I'm trying to see why the part in RED is true. This is what I got so far: let $x \in \bigcup_{k=1}^{\infty} A_k \implies x \in A_k $ for some $k$. But $A_k \subseteq \mathbb{R} $. To see the other other direction, suppose $x \notin \bigcup_{k=1}^{\infty} A_k $. Then $x \in ( \bigcup_{k=1}^{\infty} A_k )^c $. Hence $x \in \bigcap_k A^c_k \implies x \in A^c_k \; \; \forall k \implies x \notin A_k \; \; \forall k \implies g_k < \overline{\phi} \implies $ can we conclude here that there is no $x$ that satisfies this inequality and hence $ x \in \varnothing $ ??

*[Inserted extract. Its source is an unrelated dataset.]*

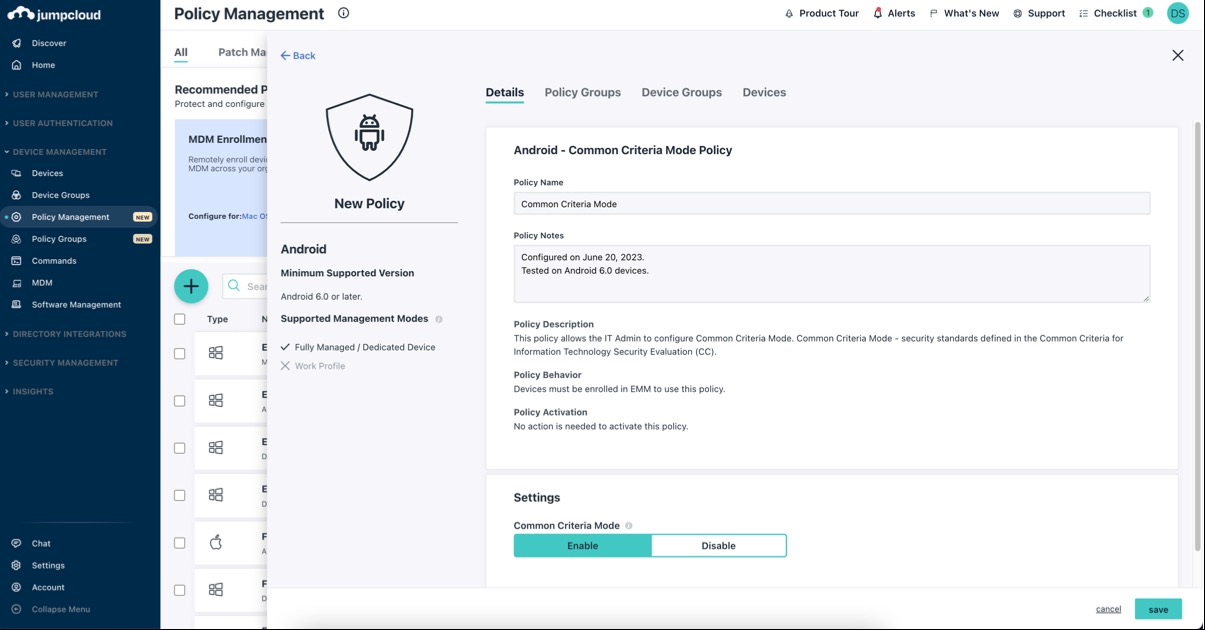Expand the Security Management section
This screenshot has height=630, width=1205.
click(62, 362)
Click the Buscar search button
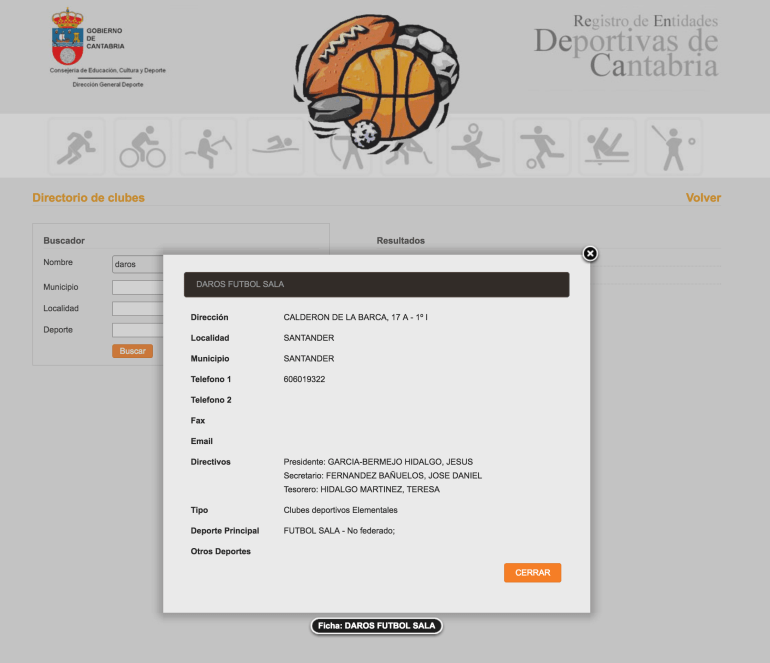 pyautogui.click(x=132, y=351)
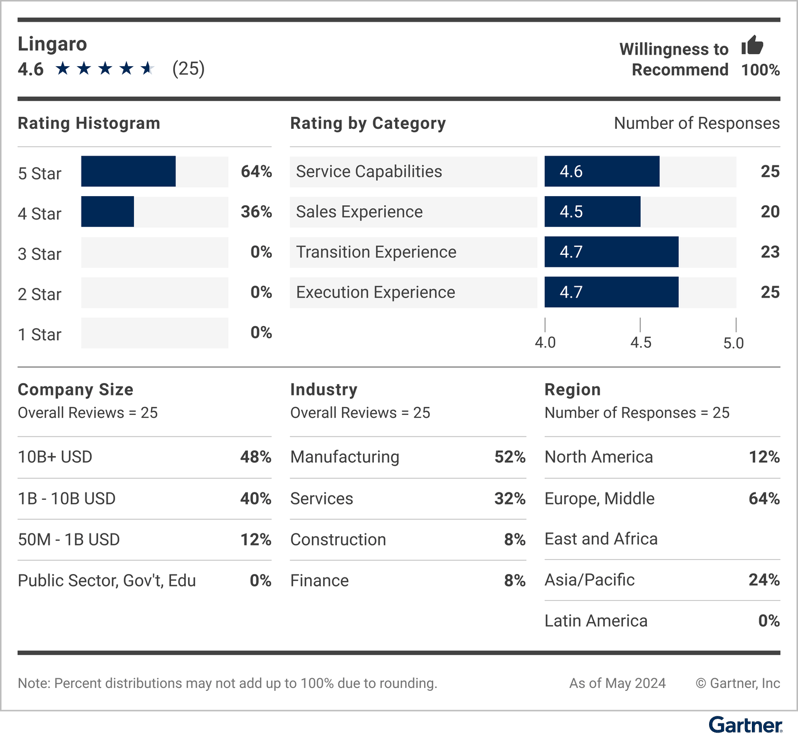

$A_k$ is the set for which $g_k$ beats $\bar{\varphi}$ (in the sense that $g_{k} \geq \bar{\varphi}$). $g_k$ is a sequence of functions approaching $f$ pointwise, and $f$ is strictly larger than $\bar{\varphi}$. The assertion
$$\bigcup_{k=1}^{\infty} A_{k} = \mathbb{R}$$
is equivalent to stating that for any $x \in \mathbb{R}$ there is some sufficiently large $k$ such that $g_{k}(x) \geq \bar{\varphi}(x)$. Can you see how this follows from the way we chose these functions?